CSP-2002 Intervention Guidelines
Clinical Protocol: CSP-2002
The InnAVasc Arteriovenous Graft (IG) is being evaluated in an investigational study (CSP-2002) to evaluate the safety and effectiveness of the IG for its intended use.
IMPORTANT:
PRIOR TO PERFORMING ANY INTERVENTIONS on the IG during this investigational study, communicate with one of the following: the clinical site Principal Investigator (PI), the overall Study PI, or the Study Sponsor.
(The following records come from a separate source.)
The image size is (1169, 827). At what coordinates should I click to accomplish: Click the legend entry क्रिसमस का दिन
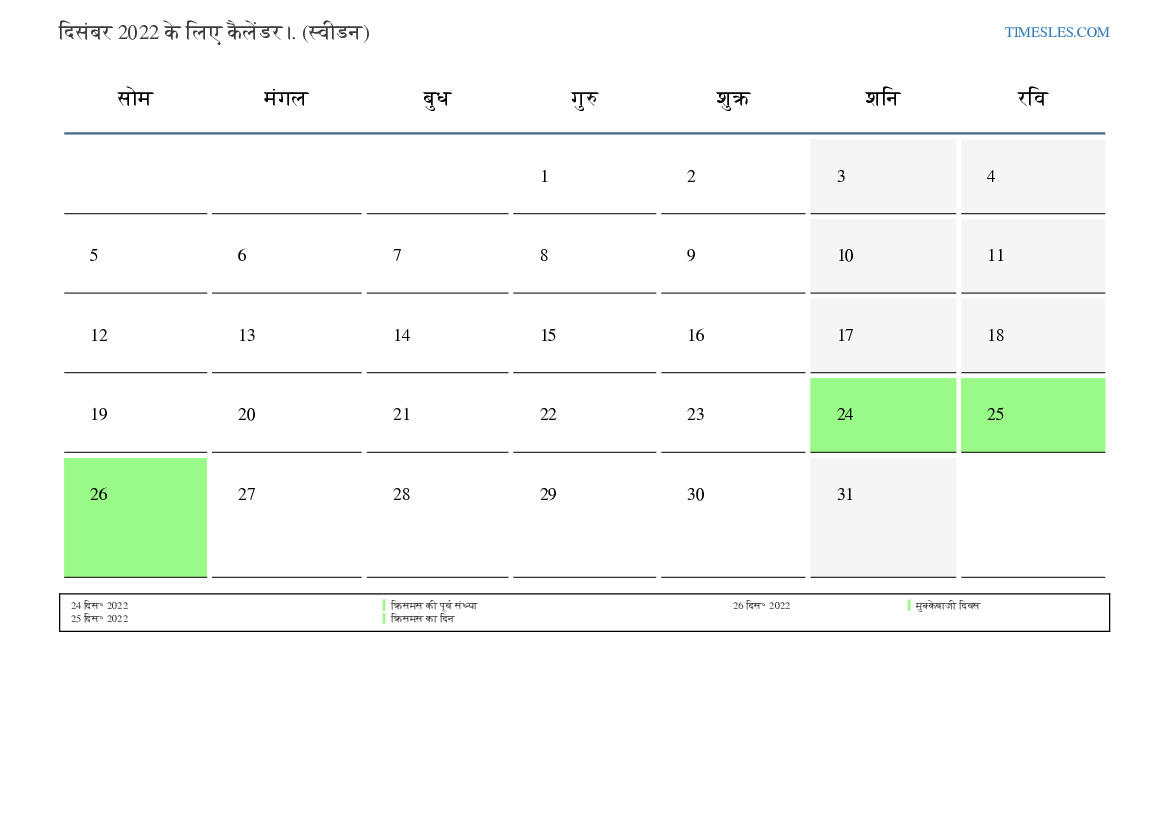tap(422, 619)
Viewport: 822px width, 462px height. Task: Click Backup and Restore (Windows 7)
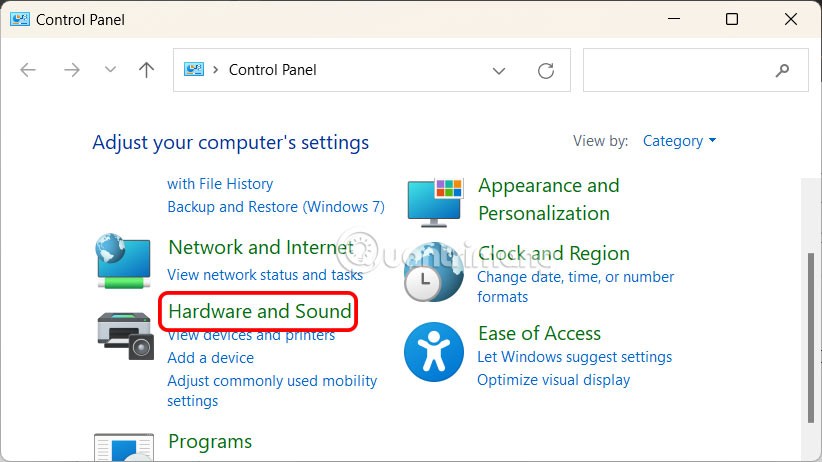276,207
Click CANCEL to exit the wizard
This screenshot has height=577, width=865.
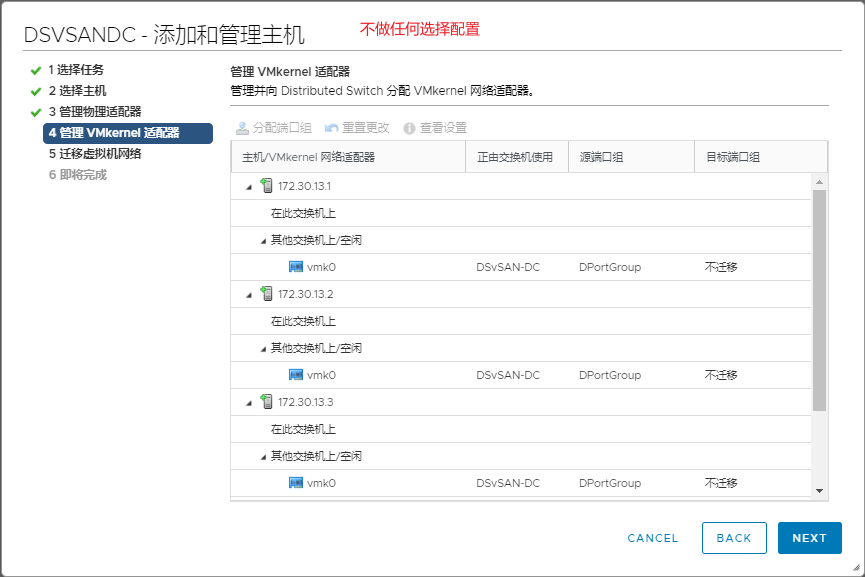coord(653,538)
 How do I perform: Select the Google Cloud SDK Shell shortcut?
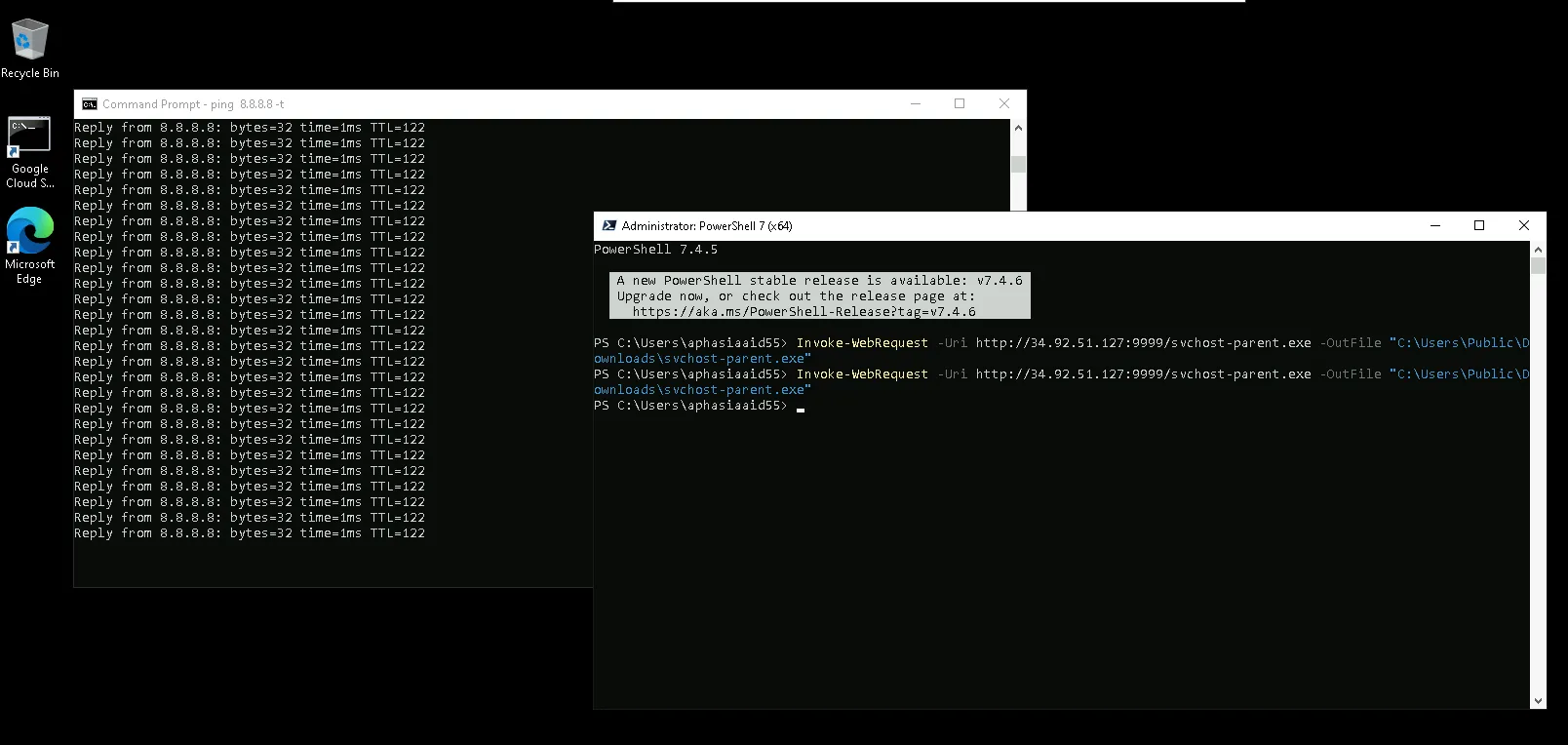coord(29,152)
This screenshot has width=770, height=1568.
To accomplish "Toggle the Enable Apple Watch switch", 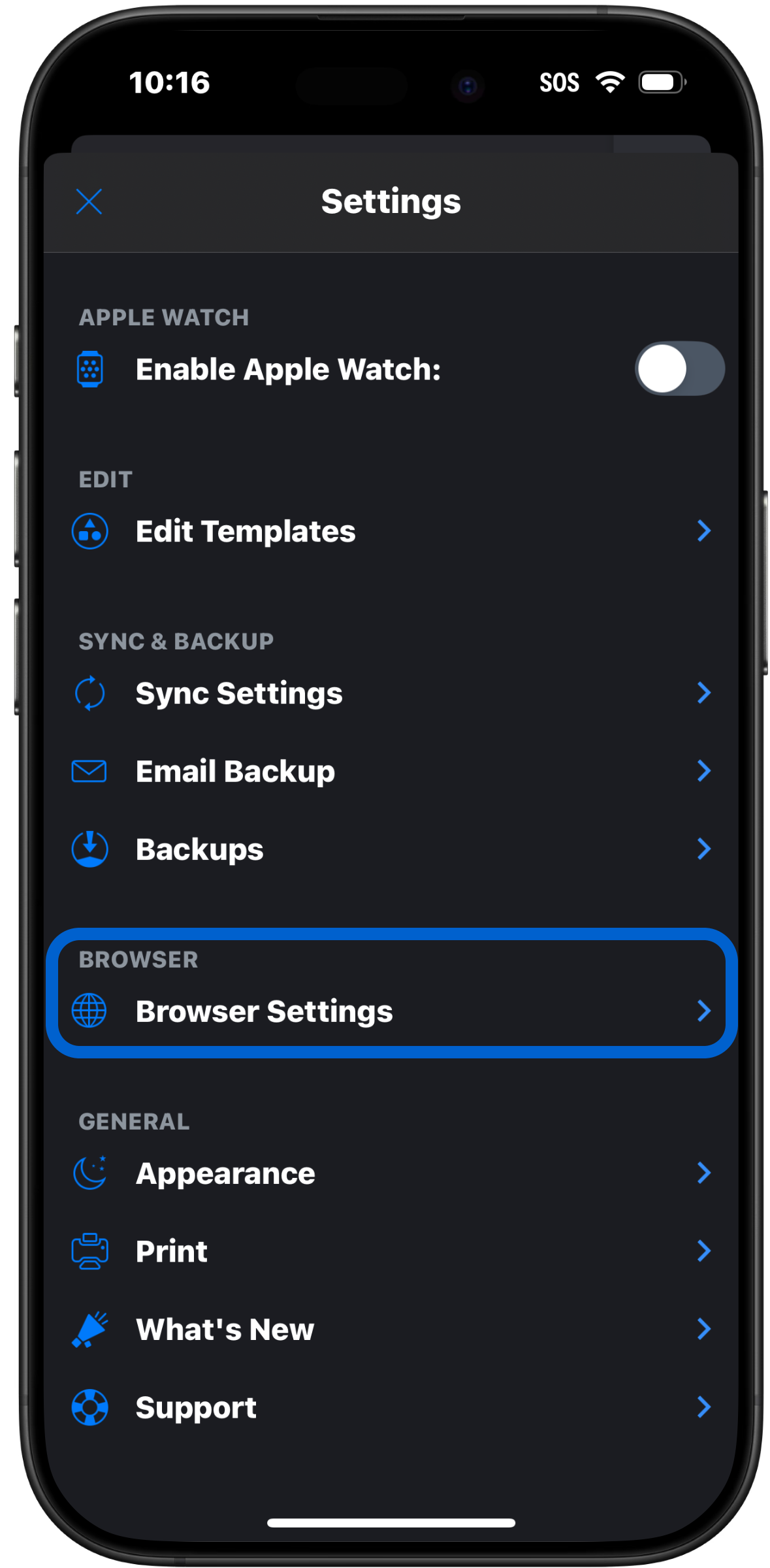I will (x=679, y=368).
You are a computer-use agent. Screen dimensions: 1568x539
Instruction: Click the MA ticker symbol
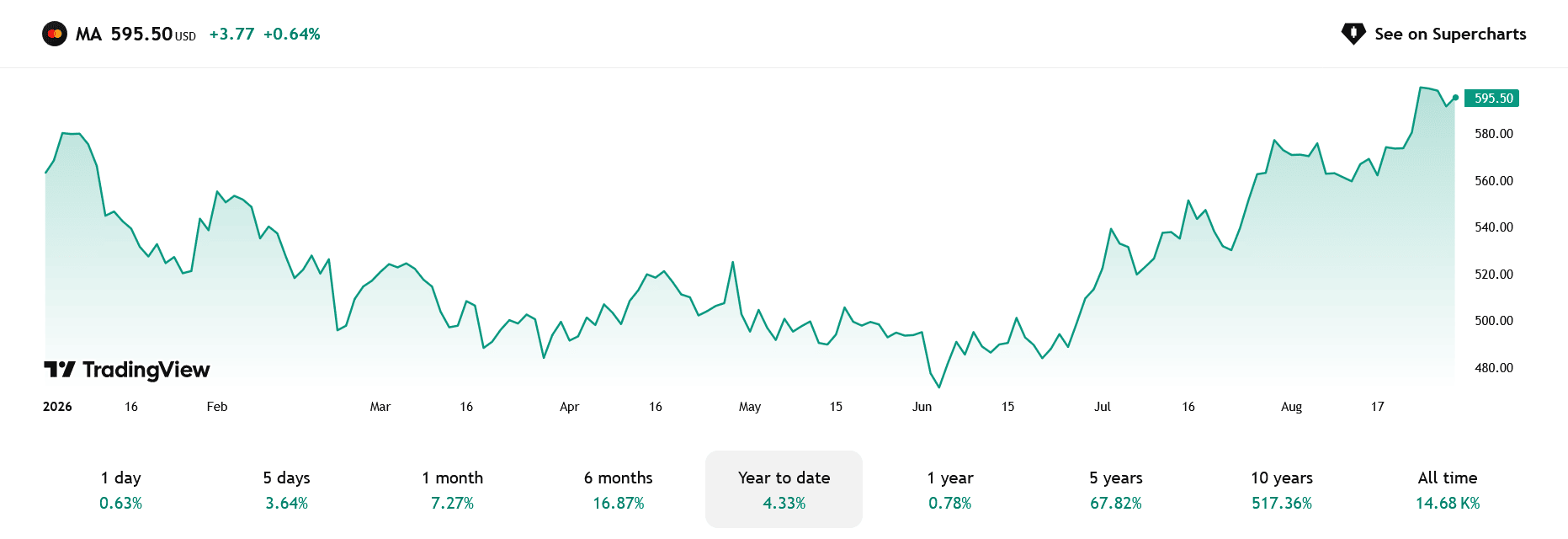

Position | Contact | Phone | |
---|---|---|---|
Overall Study PI | John Ross, MD | +1 803-707-6252 | jrrsurgery@aol.com |
Study Sponsor (Product Specialist) | Zach Crannell | +1 972-890-3762 | zcrannel@wlgore.com |
During the follow-up period, in the event of IG occlusion or poor performance, established vascular access revision procedures should be followed per these brief guidelines. Appropriate revision procedure selection should be determined by the surgical or interventional team based on the specific case requirements.
How to Identify the Pod
For general orientation, begin by identifying the two cannulation pods by manual palpation of the InnAVasc Graft. It is helpful to palpate the ends and the sides of each pod to isolate the position/location of each.
Thrombectomy
When performing an open thrombectomy procedure on the InnAVasc Graft, it is important to expose the graft lateral to the cannulation pod (between the pod and venous anastomosis, or between pod and arterial anastomosis).